MATERIAL SHOWN »
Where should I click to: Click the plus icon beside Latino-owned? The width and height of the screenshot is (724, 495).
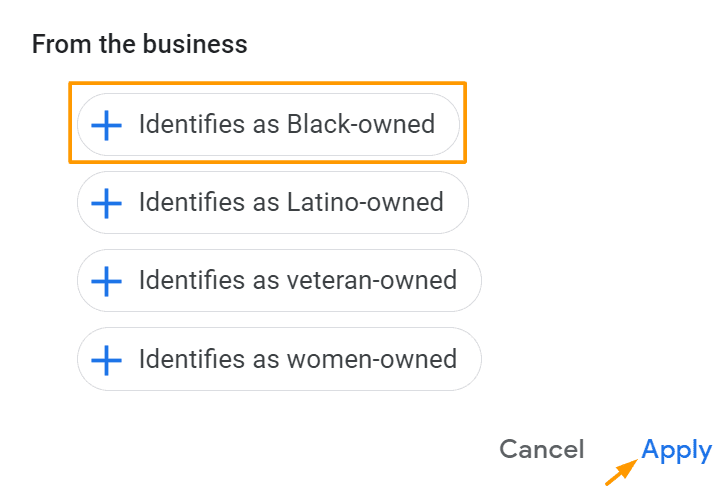tap(106, 203)
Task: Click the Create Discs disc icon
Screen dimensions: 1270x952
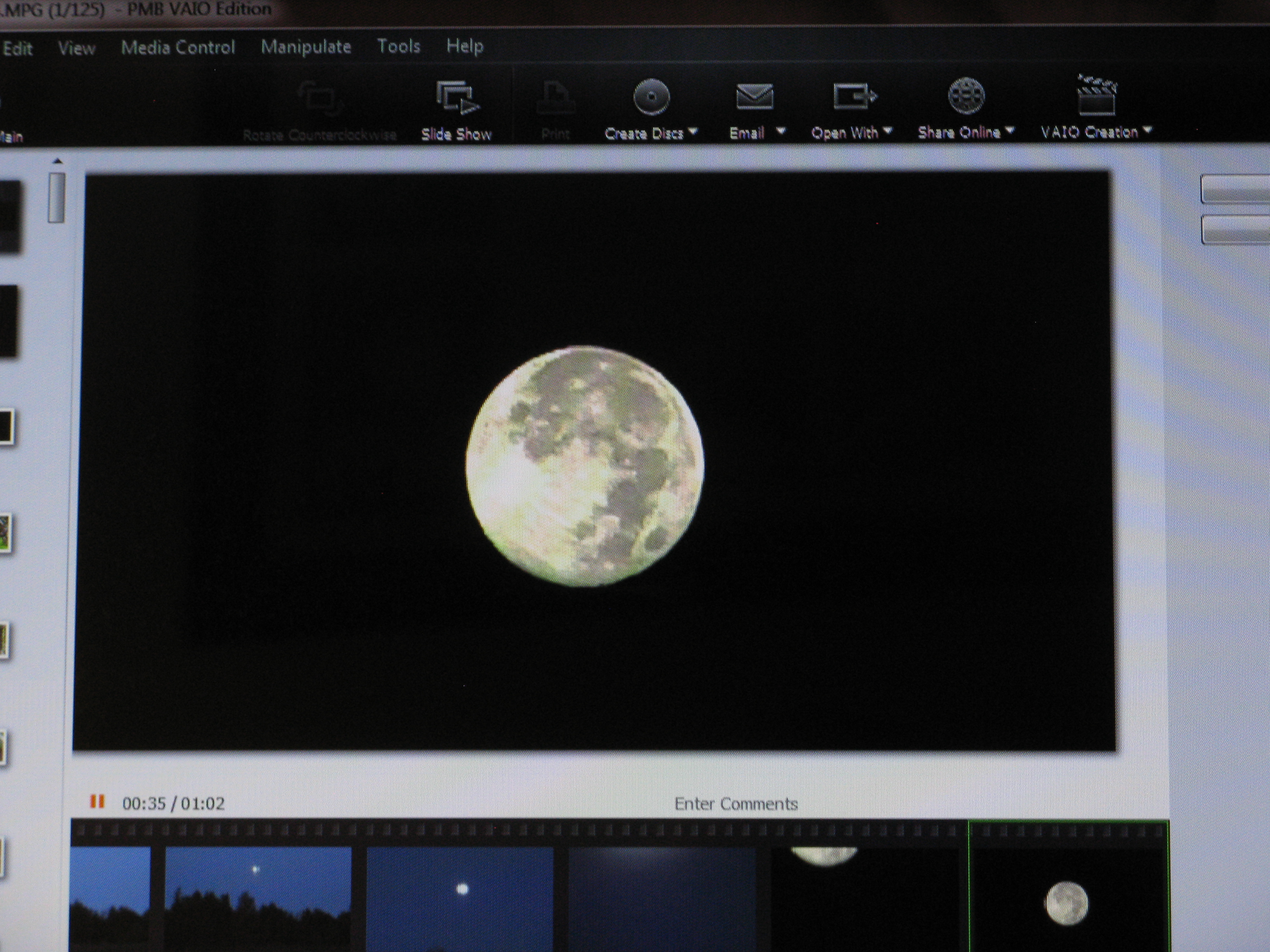Action: pos(651,96)
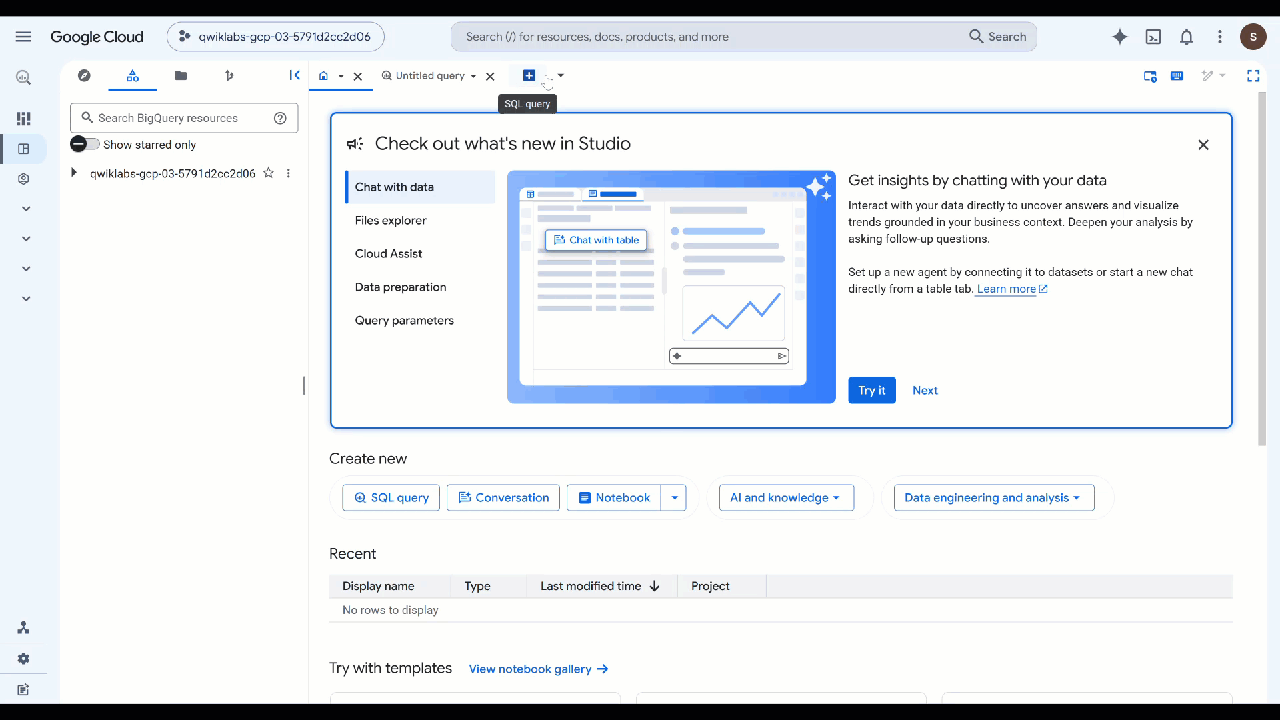Click the new SQL query plus icon
1280x720 pixels.
click(x=529, y=76)
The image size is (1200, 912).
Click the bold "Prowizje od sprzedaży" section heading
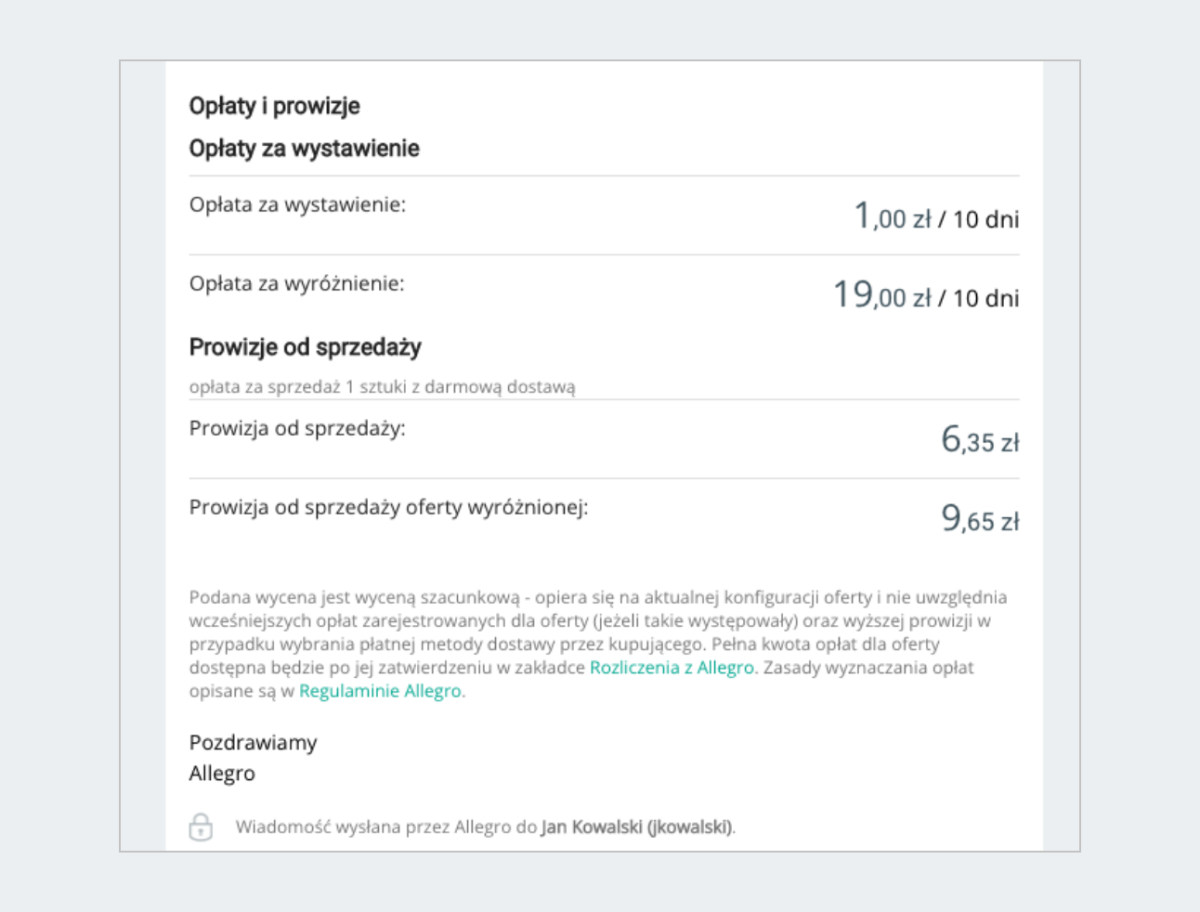coord(305,348)
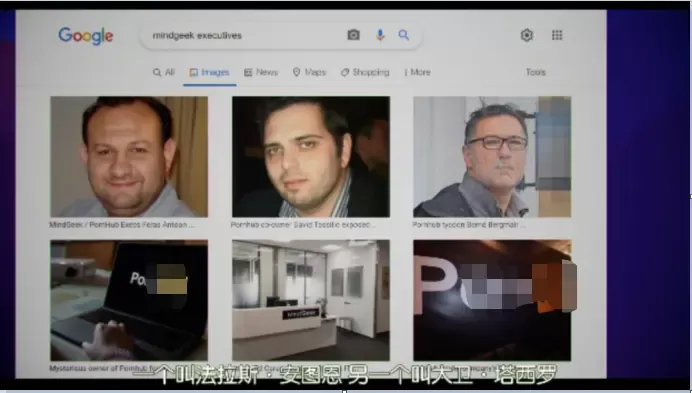Open the settings gear icon
The image size is (692, 393).
click(x=527, y=35)
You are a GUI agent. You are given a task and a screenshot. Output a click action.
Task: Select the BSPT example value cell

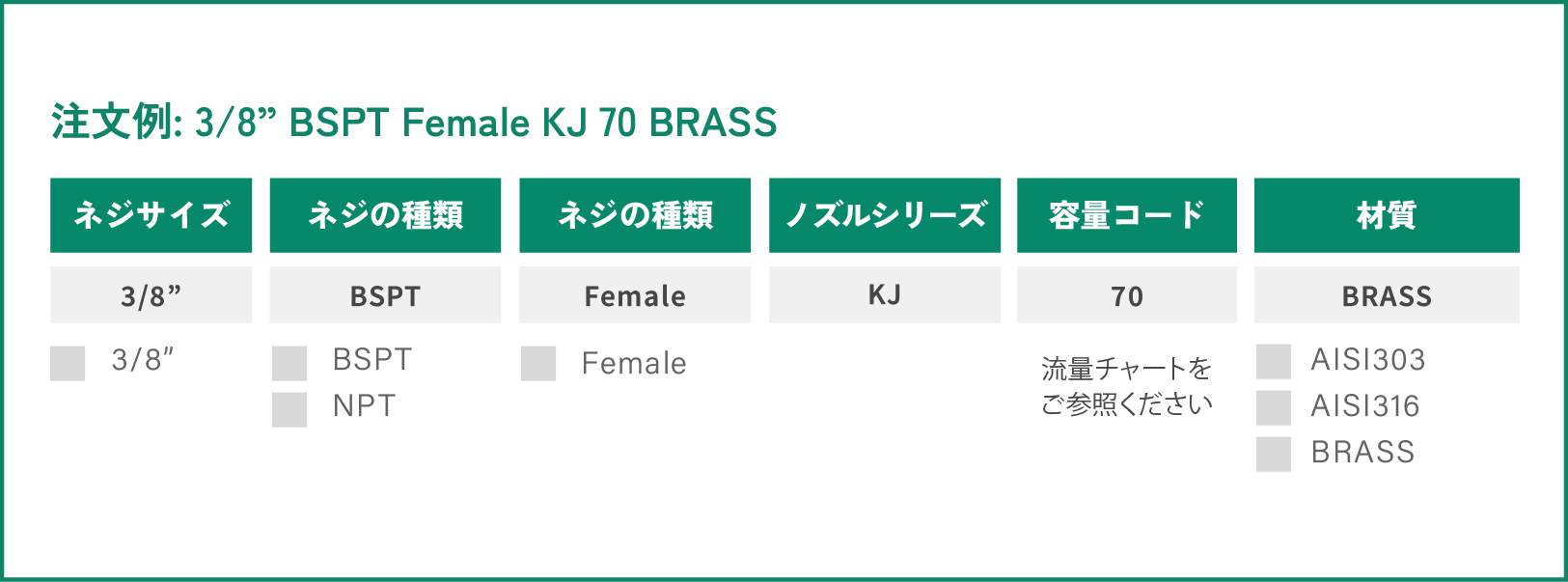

ASSIGNMENT »
Beginning with the line that includes "Screen dimensions: 1270x952" and ending with the last line of the material, reproduce those lines exactly and nothing else, with no pictures.

REPLY TO THE EXERCISE »
Screen dimensions: 1270x952
Action: pos(651,96)
Click the new SQL query plus icon
1280x720 pixels.
click(x=529, y=76)
The image size is (1200, 912).
Click the bold "Prowizje od sprzedaży" section heading
coord(305,348)
Open the settings gear icon
The image size is (692, 393).
click(x=527, y=35)
You are a GUI agent. You are given a task and a screenshot. Output a click action.
Task: Select the BSPT example value cell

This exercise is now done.